▶ Problem 1
Do the following statements agree with the article on vanished jobs? Answer yes or no for each, and quote the deciding words of the article exactly.
(a) Bowling alley pinsetters were mostly young girls.
(b) In the 1800s, knocker-uppers used sticks, clubs or pebbles on clients' windows and doors.
(c) Customers who wanted ice put a sign in their window.
▶ Problem 2
Can you transcribe the article on vanished jobs word for word, everything from "Unusual jobs that" down to "have saved money!"?

##### Text provided #####

Unusual jobs that no longer exist


Our world is full of innovations, not only in technology, but also in all areas. A product arrives on the market, it’s very expensive and we buy it because we think we need the latest thing. Then two years later, the product is reduced to half the size to make it more useful and half the price, but performs the same function. Oh if we had just waited a little, wow, we could have saved money!
So because of innovation, there are things you just have no use for anymore and as a result, some old jobs have been eliminated. Here are several such jobs, some once performed more than 100 years ago, others only about 50 years ago.
First, there was the bowling alley pinsetter. Do you know what that was? Bowling alley pinsetters were mostly young boys (notice not girls) employed at bowling alleys to set up the pins for bowlers. Of course, this was long before electronic pin machines. I can remember when I was very young going to a bowling alley where there were people running back and forth in the back of the lanes. I’m told that in the 1940s and 1950s, there were three lanes in the basement of the old Kroger store building on the southwest corner of Plum and Fifth streets, now part of the Elks Lodge, where human pinsetters were used. When the pins were knocked over, they were quickly removed before the second ball came, that is, if it wasn’t a strike the first time. The pinsetter would jump up on a ledge above the lane to keep from getting hurt. When the frame was over, all the pins would be reset by the boy, and once again the bowler could start rolling the ball down the alley.
Here’s a really crazy one – the human alarm clock called knocker-uppers. Right away that doesn’t sound quite right, but they were essentially alarm clocks. These people were hired to ensure that their clients would wake up on time for their jobs. In the 1800s, the knocker-uppers would use sticks, clubs or pebbles to knock on clients’ windows and doors. I can imagine in our world of craziness now, these people would be arrested for trespassing.
Then there was the ice cutter. Before modern refrigeration techniques became widespread and people needed to keep food cold, ice cutters went out bravely on frozen lakes and cut ice. Can you imagine? It was a dangerous job often done in extreme conditions.
When I learned of these ice cutters, it made me think of the stories I have heard about the old icehouse located on N. Maple St. just north of the current railroad crossing. However, longtime Marysville resident Dick Hornbeck tells me that the first icehouse was on N. Main St. adjacent to the water plant. He went to work there in 1947 and they were still making ice. But shortly after that the water plant went out of the ice business and George Bright built his own ice business at the site on N. Maple St.
Ice was delivered in trucks and Dick tells me the vehicle had wooden sides and canvas which covered the ice. If you wanted ice, you put a sign in your window saying 25, 50 or 75 pounds needed. The people on the truck would then cut the piece of ice, carry it in and put it in your icebox, which often had one big door and another small door inside on top where the ice fit. Sometimes kids would follow the truck and look for little ice chips to chew on.

##### Exercise data #####

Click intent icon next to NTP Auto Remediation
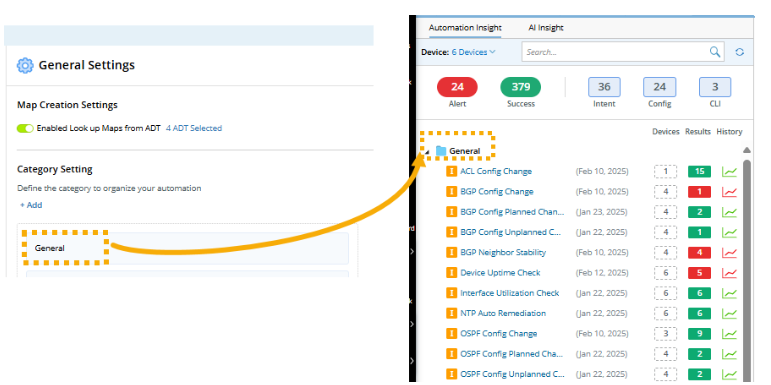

#####

▶ Worked solution 1
(a) No: "Bowling alley pinsetters were mostly young boys (notice not girls)"
(b) Yes: "In the 1800s, the knocker-uppers would use sticks, clubs or pebbles to knock on clients’ windows and doors."
(c) Yes: "If you wanted ice, you put a sign in your window saying 25, 50 or 75 pounds needed."

▶ Worked solution 2
Unusual jobs that no longer exist


Our world is full of innovations, not only in technology, but also in all areas. A product arrives on the market, it’s very expensive and we buy it because we think we need the latest thing. Then two years later, the product is reduced to half the size to make it more useful and half the price, but performs the same function. Oh if we had just waited a little, wow, we could have saved money!